Wednesday, March 24, 2004

Is Growth Evil?
Spiked Online offers an interesting review of Growth Fetish - a book that contends that our fixation with economic growth is making us miserable. We have more, but our lives mean less, etc etc. Its an interesting argument, but I think it's misplaced. Targeting growth as the culprit for unhappiness in modern western life is convenient for the various environmentalists, anti-globos, and neo-Luddites who think that a return to our Noble Savage ways will solve all our problems. Simply cutting back on growth is not going to instantly make us all happy and content. This kind of romantic thinking is entirely misplaced.

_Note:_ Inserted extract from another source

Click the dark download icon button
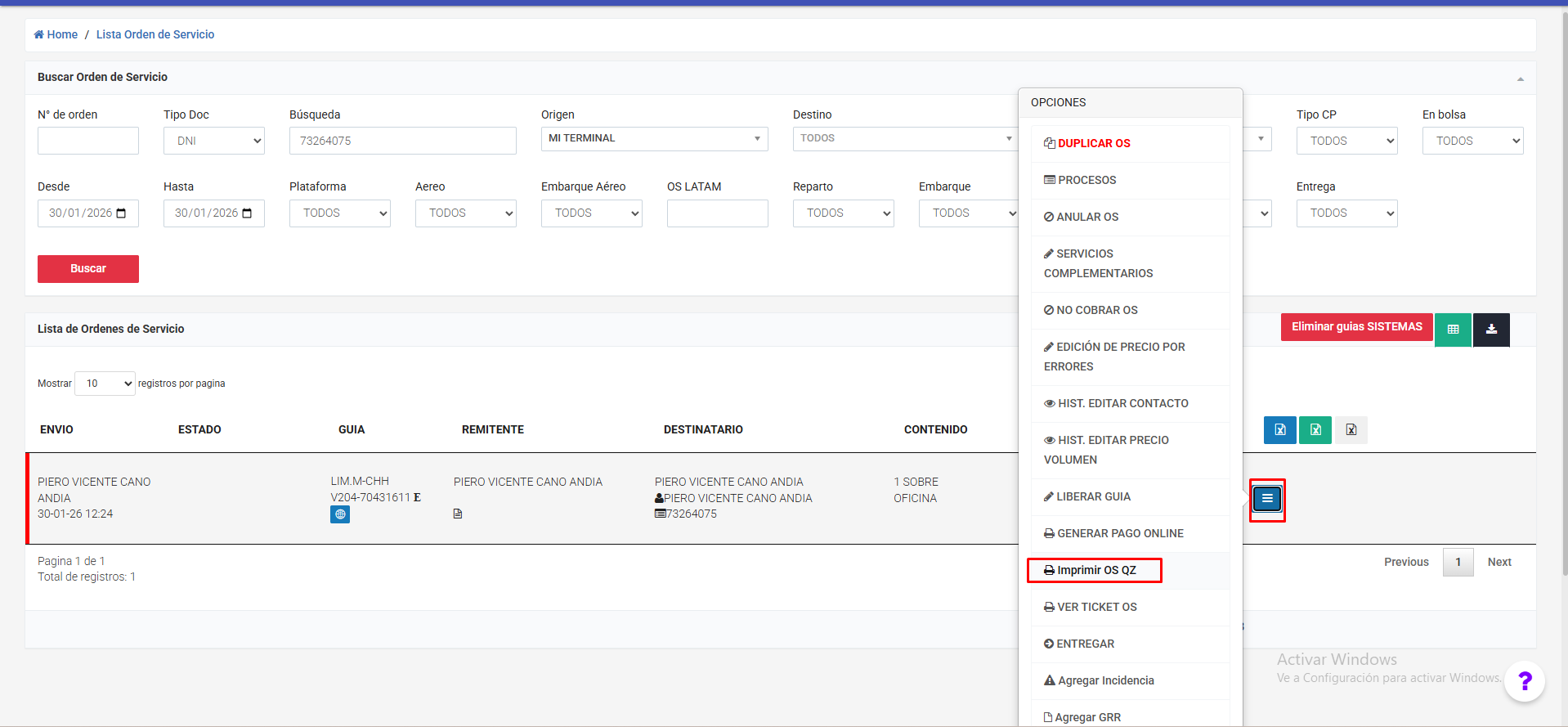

The suggestion that modern life is generating greater unhappiness than life during other eras seems to me impossible to discern. Were people happier back in the days of back-breaking subsistence farming before the era of productive machines? Were people happier living in times when polio, smallpox, and other diseases were common scourges? Difficult to say for sure, but I'm not sure if I'm willing to find out (that is if I had in my disposal a time machine to operate). In my opinion growth has eliminated a number of worries that earlier peoples had to contend with. Since we are an imaginative species, forever plagued by the ever present conditions of imperfect information as well as our own mortality, we have simply replaced the concerns of earlier eras with differing ones suitable and appropriate for our modern life. I think a tremendous factor in what drives any sense of unhappiness with our own lives is due to the massive reservoir of information and awareness that we hold regarding the possibilities that are open in life. I think the phrase Ignorance is Bliss is quite appropriate and highlights what I am saying. Any unhappiness that we have is very often a result of our own mental calculations of what we are currently doing and what we could be doing. Indeed, my friend Kreblog recently posted his thoughts regarding some dude who's making a mint after building a better vacuum cleaner. Certainly if we think that some guy has attained the Holy Grail of personal fulfillment and accomplishment simply because he whipped up the better mousetrap, then it doesn't surprise me that our instinct is to think that we ourselves are inadequate. Building a better vacuum? I could do that! Why the hell haven't I done that? Damn, I suck. Heck, who knows though. The guy could have been so singularly obsessed at building the better vacuum that he paid little attention to his wife and she upped and left him. Or maybe his kid was grotesquely mauled during the testing of an intermediate prototype. Perhaps the quest for the vacuum taunted this man in his sleep, conjuring up terrible dreams and producing excruciating ulcers. Who knows, we will never know.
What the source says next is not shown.